OP_MERKLEROOT

Definition

OP_MERKLEROOT calculates a merkle root given a list of elements and a merkle proof. This instruction can be used to efficiently verify a variety of operations in Nexa script on verifiable databases.

proof elementsArray N option OP_MERKLEROOT -> [N adjacency] [N depth] [N index] merkleRoot

Parameters: - proof: A bytearray merkle proof as defined in the "Merkle Proof Definition" below - elementsArray: N bytearrays individually pushed onto the stack, where each push corresponds to either the raw element or the element hash depending on the selected options. Must be <= 256. (REQ1) - N: Integer number of elements to be proven. Must be > 0 (REQ 2) - option: Merkle root algorithm selection (defined below)

The proof size is not explicitly limited since it is limited by the machine stack. The number of elements proven is limited to <= 256 to control the size of the proof stack.

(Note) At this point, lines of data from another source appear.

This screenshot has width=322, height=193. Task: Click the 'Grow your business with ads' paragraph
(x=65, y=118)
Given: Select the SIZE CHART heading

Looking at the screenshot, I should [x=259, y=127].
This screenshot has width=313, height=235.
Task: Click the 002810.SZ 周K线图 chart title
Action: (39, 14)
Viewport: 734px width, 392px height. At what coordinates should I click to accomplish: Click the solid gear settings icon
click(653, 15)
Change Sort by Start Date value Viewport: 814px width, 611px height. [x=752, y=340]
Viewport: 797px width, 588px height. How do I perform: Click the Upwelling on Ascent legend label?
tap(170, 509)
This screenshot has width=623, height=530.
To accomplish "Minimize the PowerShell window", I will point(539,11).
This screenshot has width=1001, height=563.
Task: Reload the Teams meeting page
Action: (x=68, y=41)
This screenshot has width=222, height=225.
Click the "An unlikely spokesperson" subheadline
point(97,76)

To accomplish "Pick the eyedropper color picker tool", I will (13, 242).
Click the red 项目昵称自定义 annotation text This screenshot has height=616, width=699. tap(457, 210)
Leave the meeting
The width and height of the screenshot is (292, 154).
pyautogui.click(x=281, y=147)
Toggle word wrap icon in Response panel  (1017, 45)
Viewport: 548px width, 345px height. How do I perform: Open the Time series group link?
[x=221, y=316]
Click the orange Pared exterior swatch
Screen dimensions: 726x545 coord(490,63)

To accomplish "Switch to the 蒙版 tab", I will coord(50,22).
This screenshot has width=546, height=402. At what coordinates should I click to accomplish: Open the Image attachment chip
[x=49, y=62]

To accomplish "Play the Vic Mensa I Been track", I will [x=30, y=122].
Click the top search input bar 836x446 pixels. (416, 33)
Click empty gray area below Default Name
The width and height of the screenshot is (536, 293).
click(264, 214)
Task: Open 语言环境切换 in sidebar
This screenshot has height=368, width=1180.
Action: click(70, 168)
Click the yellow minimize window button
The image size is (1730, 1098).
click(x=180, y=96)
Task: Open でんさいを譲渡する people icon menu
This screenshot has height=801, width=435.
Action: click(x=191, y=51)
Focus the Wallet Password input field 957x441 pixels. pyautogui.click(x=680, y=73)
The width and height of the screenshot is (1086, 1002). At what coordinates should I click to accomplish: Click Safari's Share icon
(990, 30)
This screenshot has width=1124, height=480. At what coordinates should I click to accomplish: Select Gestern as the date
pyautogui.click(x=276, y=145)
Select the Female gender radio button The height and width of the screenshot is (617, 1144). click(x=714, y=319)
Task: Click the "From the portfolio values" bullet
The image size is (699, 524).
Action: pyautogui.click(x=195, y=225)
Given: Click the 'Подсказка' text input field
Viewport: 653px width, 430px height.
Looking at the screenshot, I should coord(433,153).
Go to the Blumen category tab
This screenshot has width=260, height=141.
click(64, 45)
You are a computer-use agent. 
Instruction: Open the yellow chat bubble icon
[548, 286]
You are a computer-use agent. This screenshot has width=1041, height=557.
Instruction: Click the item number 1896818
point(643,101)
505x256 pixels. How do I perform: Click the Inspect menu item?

Returns: - N adjacency: If the adjacency option flag is set, N numbers are pushed onto the stack. For each pushed item, if the corresponding element is adjacent to the prior element, bit 0 is set, if the element is adjacent to the next element, bit 1 is set. - N depth: If the depth option flag is set, N numbers are pushed onto the stack. Each pushed item is the depth of this element in the merkle tree, where the root element is depth 0. - N index: If the index option flags is set, N numbers are pushed onto the stack. Each pushed item is the zero-based from-the-left index of this element in the merkle tree. Note, this is the element index at the element's depth. Therefore it is possible for two elements to have the same depth. - merkleRoot: a byte array corresponding to the merkle root calculated from the provided elements and merkle proof.

Option Field

The option field is a 64 bit unsigned integer with the following format:

The hash algorithm is one of the following numbers:

SHA256 = 0,     // REQ3
RIPEMD160 = 1,  // REQ4
HASH160 = 2,    // REQ5: sha256 then RIPEMD160
HASH256 = 3,    // REQ6: Double sha256

the least significant byte defines the inner node hash algorithm.
the next byte defines the leaf element hash algorithm.
HASH_ELEMENTS = (1 << 16): (REQ7) Raw elements are provided in the elements array, so the algorithm should hash them to produce the tree leaves.
RETURN_INDEX = (1 << 17): (REQ8) Element indexes should be returned on the stack.
RETURN_DEPTH = (1 << 17): (REQ9) Element depths should be returned on the stack
RETURN_ADJACENCY = (1 << 19): (REQ10) Element adjacency flags should be returned on the stack.

Errors

If the proof does not consume exactly the provided number of elements, the script fails (REQ11). If the proof operation does not culminate in an empty proof stack, the script fails (REQ12). These two restrictions are important for security when a spender is challenged to provide a proof of existence of an element. If a proof could skip elements or somehow not incorporate them into the final hash, it could appear to prove an element but not actually use it in the proof.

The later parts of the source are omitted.